Selection
---+---
Week 1, Programming assignments (# 2, #3 )

I have a question about week 1 assignments for the sequence models. I understand that for the generations tasks, we need to feed the output from previous time of t to the next one as an input. So, in order to create new word or character, we need to use the generated ones in previous step. However, I am not sure how to implement that in the code particularly in the model function of generating characters for dinosaurs names, I am not confident which slices of X do we use for Y to optimize our model. Do we use all X created so far and use that as predictions? Please help me understand the code for this section.

Thank you,

I recommend you read the instructions in the notebook very carefully,.

1 Like

The instructions tells : Set the list of labels (integer representation of the characters): Y

  • The goal is to train the RNN to predict the next letter in the name, so the labels are the list of characters that are one time-step ahead of the characters in the input X.
    • For example, Y[0] contains the same value as X[1]
  • The RNN should predict a newline at the last letter, so add ix_newline to the end of the labels.
    • Append the integer representation of the newline character to the end of Y.
    • Note that append is an in-place operation.
    • It might be easier for you to add two lists together.
      So, in the function “model” in the Dinosaur Island assignment, the model iterates over the words in the dataset, decomposes each into the index and characters indices and uses that as the optimization entries for that particular learning step. So, basically, it learns from each words and updates its activations based on the words sequence of characters. So, X is basically the characters and Y should be one step ahead. When I put it in words, I understand it, but it does not click for me the whole process. I still have some difficulty understanding the character level optimization, maybe it is because it is stochastic GD.
---+---
Material provided
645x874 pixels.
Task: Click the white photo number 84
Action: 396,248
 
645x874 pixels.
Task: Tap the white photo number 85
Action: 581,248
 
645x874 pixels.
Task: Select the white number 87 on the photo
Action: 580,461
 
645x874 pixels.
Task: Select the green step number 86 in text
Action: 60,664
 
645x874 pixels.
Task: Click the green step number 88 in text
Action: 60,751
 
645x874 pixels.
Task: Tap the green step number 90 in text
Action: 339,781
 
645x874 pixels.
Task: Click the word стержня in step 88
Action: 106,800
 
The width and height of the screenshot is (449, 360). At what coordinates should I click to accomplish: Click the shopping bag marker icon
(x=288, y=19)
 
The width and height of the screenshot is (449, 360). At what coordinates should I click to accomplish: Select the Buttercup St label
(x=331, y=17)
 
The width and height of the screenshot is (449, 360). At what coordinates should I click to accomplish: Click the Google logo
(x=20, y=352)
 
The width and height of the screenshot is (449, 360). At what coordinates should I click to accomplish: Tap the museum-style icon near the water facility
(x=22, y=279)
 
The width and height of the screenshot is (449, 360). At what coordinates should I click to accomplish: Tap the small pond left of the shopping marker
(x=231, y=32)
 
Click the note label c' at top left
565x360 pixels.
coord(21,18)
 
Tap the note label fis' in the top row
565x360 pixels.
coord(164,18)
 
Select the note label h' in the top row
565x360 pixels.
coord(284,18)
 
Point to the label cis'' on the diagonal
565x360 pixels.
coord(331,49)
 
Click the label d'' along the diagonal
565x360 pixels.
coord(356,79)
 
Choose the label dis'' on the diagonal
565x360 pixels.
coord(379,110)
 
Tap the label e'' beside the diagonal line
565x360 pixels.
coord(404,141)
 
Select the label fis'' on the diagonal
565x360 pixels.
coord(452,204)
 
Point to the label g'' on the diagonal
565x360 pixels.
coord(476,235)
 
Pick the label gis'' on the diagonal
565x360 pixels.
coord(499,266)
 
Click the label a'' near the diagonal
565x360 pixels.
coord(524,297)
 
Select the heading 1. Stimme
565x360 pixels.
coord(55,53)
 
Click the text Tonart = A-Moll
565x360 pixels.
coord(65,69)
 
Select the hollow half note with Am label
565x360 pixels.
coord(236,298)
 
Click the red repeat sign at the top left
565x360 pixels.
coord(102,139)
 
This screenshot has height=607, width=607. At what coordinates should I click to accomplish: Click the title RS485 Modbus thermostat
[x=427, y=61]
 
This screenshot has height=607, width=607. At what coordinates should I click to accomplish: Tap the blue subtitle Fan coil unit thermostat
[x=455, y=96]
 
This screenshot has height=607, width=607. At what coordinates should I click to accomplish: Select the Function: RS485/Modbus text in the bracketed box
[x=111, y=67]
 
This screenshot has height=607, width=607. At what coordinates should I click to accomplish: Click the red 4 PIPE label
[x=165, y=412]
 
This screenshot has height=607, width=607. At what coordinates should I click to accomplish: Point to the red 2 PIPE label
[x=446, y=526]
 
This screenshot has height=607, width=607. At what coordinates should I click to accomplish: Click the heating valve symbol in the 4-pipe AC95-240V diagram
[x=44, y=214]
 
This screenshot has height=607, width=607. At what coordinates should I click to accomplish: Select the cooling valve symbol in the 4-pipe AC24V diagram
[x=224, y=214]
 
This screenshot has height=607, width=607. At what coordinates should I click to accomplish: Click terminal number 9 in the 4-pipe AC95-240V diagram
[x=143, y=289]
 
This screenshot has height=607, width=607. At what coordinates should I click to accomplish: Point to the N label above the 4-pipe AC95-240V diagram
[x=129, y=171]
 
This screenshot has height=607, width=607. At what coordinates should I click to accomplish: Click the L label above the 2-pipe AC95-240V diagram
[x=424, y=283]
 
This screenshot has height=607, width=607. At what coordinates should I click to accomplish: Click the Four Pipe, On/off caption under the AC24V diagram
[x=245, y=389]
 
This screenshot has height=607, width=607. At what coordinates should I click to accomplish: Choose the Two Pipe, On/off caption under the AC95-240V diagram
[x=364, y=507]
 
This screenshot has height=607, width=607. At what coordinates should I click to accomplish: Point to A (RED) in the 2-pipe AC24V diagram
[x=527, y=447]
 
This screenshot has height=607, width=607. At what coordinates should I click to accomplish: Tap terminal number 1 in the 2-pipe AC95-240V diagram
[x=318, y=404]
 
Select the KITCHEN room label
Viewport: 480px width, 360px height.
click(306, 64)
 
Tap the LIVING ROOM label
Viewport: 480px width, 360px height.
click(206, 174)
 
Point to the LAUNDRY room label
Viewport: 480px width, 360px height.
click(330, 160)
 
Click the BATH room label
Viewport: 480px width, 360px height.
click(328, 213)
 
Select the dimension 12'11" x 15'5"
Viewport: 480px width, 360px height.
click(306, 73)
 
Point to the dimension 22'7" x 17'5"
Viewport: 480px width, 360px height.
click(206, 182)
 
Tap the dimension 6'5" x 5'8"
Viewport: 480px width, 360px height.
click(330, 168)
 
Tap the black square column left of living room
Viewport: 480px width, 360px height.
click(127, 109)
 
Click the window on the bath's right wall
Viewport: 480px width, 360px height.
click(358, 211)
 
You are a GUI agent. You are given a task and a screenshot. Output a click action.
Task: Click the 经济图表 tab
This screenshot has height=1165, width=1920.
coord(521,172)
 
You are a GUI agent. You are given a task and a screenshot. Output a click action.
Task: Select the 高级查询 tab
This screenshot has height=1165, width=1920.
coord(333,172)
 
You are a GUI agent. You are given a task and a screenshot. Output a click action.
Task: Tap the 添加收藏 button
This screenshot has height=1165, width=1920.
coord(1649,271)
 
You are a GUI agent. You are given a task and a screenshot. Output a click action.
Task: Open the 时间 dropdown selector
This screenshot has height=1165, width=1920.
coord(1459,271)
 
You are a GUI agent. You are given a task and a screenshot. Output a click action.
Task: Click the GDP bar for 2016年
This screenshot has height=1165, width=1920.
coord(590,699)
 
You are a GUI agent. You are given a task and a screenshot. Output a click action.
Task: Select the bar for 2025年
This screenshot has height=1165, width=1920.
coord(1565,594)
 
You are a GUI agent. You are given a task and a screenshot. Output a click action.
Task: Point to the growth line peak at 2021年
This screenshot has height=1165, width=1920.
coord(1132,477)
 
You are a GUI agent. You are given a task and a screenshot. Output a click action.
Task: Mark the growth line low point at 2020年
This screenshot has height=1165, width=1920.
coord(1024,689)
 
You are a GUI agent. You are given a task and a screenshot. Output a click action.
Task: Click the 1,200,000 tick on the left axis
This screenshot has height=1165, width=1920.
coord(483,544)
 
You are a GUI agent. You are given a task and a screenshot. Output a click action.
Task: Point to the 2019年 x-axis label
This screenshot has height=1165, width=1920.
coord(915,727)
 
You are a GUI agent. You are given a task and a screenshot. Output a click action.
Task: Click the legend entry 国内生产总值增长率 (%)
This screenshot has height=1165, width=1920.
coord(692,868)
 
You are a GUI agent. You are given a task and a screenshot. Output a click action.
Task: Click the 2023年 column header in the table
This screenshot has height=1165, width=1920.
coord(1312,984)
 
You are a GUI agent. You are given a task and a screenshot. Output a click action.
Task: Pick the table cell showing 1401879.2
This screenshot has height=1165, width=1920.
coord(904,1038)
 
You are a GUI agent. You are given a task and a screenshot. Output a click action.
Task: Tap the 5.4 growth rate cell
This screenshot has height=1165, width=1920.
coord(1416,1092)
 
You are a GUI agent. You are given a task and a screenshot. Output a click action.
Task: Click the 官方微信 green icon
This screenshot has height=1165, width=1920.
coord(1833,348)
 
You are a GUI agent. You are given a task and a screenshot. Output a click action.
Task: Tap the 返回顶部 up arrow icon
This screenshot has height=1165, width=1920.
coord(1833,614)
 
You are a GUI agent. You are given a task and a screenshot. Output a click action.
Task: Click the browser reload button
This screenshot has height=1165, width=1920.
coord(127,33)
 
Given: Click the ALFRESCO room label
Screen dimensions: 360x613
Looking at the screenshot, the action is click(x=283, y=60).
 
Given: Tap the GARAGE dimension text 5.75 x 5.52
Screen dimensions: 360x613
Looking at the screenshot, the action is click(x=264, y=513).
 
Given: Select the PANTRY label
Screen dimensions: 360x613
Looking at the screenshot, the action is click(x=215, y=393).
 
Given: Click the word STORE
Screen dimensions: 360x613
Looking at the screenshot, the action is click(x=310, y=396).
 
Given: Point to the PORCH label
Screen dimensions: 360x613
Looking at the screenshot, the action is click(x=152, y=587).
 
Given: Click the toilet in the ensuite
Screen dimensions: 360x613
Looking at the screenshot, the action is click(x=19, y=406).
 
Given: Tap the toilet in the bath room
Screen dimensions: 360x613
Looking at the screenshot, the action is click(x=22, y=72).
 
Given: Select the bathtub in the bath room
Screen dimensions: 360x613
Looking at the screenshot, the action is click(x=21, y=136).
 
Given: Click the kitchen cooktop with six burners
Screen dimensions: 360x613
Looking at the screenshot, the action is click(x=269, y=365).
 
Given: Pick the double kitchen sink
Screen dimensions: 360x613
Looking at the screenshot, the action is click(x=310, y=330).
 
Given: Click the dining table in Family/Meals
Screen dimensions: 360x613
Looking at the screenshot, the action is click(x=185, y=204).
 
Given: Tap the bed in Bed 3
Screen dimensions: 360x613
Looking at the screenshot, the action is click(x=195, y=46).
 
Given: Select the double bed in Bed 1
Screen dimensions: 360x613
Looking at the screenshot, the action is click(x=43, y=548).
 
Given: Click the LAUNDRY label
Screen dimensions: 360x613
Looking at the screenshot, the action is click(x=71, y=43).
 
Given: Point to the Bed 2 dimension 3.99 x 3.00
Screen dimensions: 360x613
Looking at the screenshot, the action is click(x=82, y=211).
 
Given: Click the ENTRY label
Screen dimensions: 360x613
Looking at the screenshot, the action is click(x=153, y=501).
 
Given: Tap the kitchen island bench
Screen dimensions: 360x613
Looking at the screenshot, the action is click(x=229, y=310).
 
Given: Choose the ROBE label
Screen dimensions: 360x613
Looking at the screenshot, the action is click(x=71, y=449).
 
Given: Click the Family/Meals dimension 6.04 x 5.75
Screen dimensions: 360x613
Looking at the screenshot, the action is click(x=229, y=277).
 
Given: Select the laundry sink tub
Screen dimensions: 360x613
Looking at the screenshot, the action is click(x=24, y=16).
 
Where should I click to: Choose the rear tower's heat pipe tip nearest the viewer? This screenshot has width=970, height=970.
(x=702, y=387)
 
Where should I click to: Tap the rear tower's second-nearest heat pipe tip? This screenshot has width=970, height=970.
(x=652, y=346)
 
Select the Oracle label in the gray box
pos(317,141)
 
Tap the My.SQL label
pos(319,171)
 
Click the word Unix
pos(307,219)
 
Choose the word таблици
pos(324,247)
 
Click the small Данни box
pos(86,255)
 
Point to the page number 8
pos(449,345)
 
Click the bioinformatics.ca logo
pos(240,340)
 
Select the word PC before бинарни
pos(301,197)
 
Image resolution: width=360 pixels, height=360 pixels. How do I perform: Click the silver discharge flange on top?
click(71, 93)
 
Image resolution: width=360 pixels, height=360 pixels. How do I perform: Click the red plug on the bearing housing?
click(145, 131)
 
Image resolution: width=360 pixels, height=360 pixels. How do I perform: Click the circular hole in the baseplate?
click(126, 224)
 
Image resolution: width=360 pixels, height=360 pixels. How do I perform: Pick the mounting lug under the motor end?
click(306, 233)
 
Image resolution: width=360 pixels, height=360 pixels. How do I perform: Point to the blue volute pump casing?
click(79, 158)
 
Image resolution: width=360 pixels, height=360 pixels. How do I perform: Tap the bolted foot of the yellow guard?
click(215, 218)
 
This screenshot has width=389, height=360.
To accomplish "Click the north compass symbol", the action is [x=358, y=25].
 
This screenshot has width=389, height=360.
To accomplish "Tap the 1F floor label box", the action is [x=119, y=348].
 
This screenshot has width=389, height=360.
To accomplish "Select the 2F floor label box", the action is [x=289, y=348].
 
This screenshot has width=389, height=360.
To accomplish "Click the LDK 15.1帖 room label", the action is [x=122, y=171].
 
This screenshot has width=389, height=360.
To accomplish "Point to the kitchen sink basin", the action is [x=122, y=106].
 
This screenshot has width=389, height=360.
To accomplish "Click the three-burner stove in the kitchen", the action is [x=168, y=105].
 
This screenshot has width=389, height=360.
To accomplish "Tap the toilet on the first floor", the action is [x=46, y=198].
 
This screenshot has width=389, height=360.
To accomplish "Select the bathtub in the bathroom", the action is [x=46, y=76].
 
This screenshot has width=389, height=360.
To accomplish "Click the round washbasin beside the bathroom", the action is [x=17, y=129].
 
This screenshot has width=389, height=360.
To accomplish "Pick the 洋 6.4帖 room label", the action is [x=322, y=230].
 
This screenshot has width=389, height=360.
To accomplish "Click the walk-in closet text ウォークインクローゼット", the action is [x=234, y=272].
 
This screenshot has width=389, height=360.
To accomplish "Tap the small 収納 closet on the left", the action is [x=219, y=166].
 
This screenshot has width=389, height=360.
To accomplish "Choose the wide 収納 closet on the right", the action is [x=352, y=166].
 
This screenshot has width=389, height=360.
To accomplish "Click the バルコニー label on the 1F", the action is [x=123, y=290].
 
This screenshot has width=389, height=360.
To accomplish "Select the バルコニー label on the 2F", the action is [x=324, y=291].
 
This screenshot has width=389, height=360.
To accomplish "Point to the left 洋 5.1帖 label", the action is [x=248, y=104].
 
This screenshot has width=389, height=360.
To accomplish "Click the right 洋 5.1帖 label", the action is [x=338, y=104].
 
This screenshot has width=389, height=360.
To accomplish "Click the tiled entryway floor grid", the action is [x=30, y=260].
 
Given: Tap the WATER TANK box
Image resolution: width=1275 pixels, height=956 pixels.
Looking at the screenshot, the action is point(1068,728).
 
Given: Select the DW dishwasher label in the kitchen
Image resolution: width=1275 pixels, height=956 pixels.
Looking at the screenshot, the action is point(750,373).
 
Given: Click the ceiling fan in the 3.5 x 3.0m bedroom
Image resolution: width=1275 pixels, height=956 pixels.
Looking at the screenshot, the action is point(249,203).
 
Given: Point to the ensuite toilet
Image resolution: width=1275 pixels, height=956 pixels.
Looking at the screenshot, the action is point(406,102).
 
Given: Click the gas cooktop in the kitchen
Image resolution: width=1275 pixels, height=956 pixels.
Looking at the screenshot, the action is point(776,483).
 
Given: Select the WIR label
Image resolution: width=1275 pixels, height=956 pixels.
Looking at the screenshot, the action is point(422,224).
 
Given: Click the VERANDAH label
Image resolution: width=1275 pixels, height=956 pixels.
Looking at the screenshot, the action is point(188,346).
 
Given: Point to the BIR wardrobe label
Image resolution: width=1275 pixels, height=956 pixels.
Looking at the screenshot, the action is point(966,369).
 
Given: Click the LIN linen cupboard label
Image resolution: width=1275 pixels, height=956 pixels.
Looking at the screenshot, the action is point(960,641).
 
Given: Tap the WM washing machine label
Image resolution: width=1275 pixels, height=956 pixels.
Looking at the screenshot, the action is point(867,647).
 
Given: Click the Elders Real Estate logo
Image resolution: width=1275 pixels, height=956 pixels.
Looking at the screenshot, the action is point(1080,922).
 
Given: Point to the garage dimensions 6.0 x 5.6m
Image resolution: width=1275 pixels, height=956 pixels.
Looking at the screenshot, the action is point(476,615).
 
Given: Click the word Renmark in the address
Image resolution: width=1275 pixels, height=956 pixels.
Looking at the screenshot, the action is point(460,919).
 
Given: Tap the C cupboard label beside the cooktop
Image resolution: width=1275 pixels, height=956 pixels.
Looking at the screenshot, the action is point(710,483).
---+---
What is asked
- 1) Substitute "targets" for "labels" in the forum thread on the dinosaur-name assignment, and write out everything from "The instructions tells" down to "two lists together.".
- 2) Condense the paragraph of the forum thread on the dinosaur-name assignment that begins "I have a question about week 1 assignments", keeping its main points.
- 3) Extend the forum thread on the dinosaur-name assignment with the next part, starting after its final sentence.

Responses to the tasks
- 1)
The instructions tells : Set the list of targets (integer representation of the characters): Y

  • The goal is to train the RNN to predict the next letter in the name, so the targets are the list of characters that are one time-step ahead of the characters in the input X.
    • For example, Y[0] contains the same value as X[1]
  • The RNN should predict a newline at the last letter, so add ix_newline to the end of the targets.
    • Append the integer representation of the newline character to the end of Y.
    • Note that append is an in-place operation.
    • It might be easier for you to add two lists together.

- 2) The poster asks about the week 1 sequence-model assignments. In generation tasks, the output from the previous time step is fed to the next step as input, so each new word or character is built from those generated before it. The poster is unsure how to implement this in code. This is especially true of the model function that generates dinosaur names, where the poster is not confident which slices of X are used for Y to optimize the model. The poster asks whether all X created so far are used as predictions and wants help understanding that section of code.

- 3)
Yes, the instructions here are very detailed and it sounds like you have understood them correctly.

I’m not sure I see why the size of the batch for GD affects the intuition here. It’s just a question of whether you are averaging the gradients over multiple samples or not. The learning should end up being statistically the same, although the exact path you take along the solution surface to get there may vary a bit.

Maybe the other key thing to keep in mind here is the difference between training and inference mode. In inference mode, they also introduce randomness at the level of the individual characters just to keep things more interesting, meaning that the model doesn’t always generate the same name every time.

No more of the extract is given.